WORK ORDER —
How many lines in this data contain the string "Given"? Reply with the number only.

━━━━━━━━━━━━━━━━

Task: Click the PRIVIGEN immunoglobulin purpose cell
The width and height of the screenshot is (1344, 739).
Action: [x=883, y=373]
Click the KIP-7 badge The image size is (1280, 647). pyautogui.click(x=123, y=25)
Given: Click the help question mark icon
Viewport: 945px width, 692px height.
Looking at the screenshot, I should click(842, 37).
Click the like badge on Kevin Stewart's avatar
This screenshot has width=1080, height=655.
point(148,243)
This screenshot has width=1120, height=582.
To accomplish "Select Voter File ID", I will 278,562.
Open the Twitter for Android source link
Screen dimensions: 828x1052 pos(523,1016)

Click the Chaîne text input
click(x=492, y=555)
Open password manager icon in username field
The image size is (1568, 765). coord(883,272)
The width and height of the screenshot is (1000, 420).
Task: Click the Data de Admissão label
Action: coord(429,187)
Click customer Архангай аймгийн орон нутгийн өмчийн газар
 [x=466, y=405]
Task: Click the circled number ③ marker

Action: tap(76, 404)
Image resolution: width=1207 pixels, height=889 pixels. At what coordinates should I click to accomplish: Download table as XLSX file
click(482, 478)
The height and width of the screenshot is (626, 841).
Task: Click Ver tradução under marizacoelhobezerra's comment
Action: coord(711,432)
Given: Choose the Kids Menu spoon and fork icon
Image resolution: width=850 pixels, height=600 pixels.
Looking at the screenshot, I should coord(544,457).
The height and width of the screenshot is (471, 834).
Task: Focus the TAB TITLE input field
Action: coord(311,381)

━━━━━━━━━━━━━━━━

YOUR SOLUTION —
2